Visual artist Rashid Johnson’s first foray into feature film, an adaptation of Richard Wright’s famous 1940 novel Native Son, was acquired by HBO ahead of its January 24 premiere at the 2019 Sundance Film Festival.
The film, written by Pulitzer Prize-winning playwright Suzan-Lori Park, originally entered the festival with intent for theatrical distribution by independent entertainment company A24, but will instead debut on HBO later in 2019. A24 is the company responsible for Moonlight — the Academy Award-winning Barry Jenkins film that boosted 23-year-old Native Son star Ashton Sanders into the spotlight.

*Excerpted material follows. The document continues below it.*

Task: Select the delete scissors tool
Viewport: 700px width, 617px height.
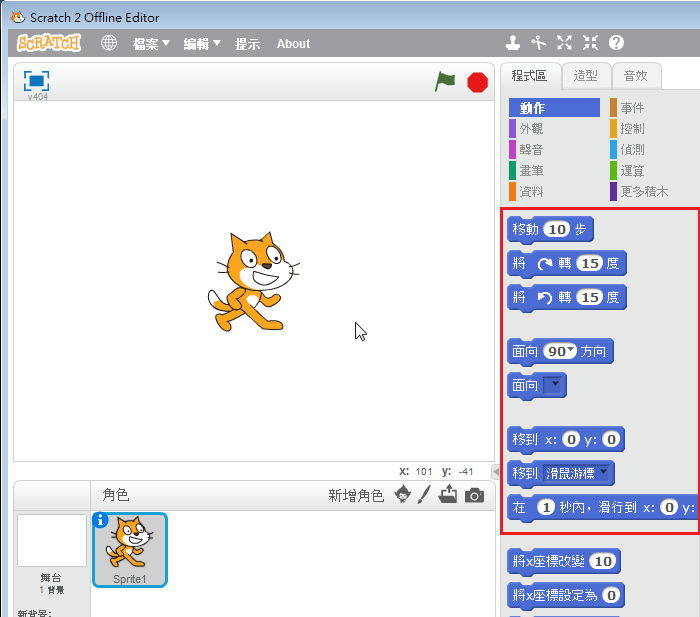Action: coord(539,43)
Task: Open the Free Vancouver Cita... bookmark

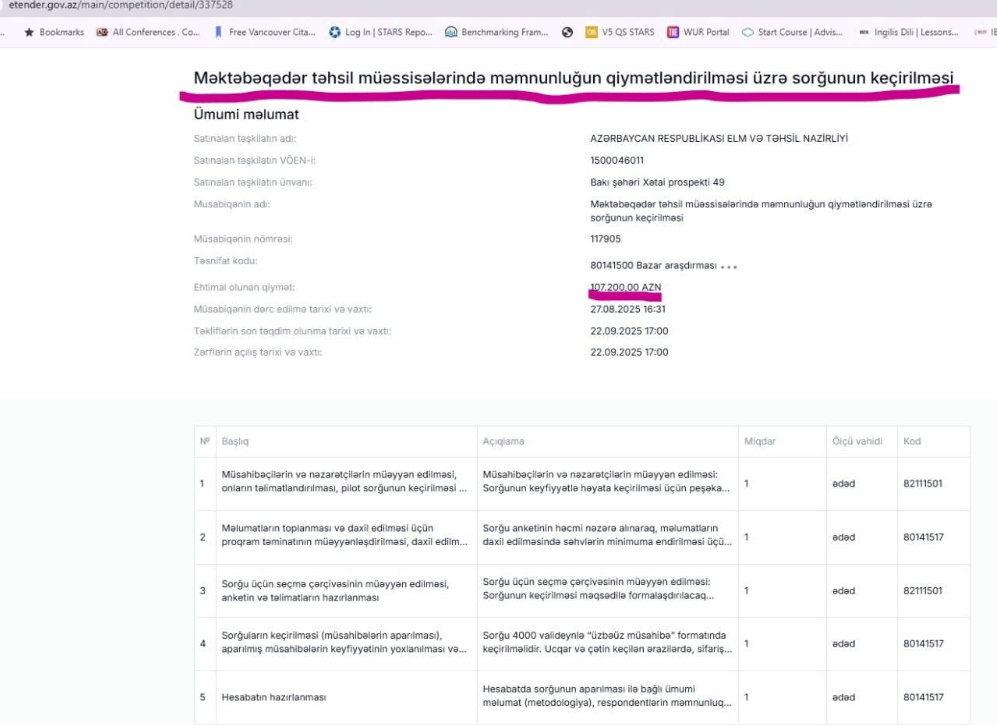Action: (264, 32)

Rashid Johnson appears the perfect fit to adapt Wright’s tale of Bigger Thomas, a Chicago youth whose sordid life of crime serves as a wrenching tale of systemic oppression and its disturbing manifestations. Johnson is traditionally a multidisciplinary fine artist working in sculpture, painting, and installation, incorporating poignant symbolism of Black culture and personal identities. He is often identified as a “post-Black” artist — a term coined by Thelma Golden and Glenn Ligon in the late 1990s to describe artists who are, according to Golden, “adamant about not being labeled ‘Black’ artists, though their work was steeped, in fact deeply interested, in redefining complex notions of Blackness.”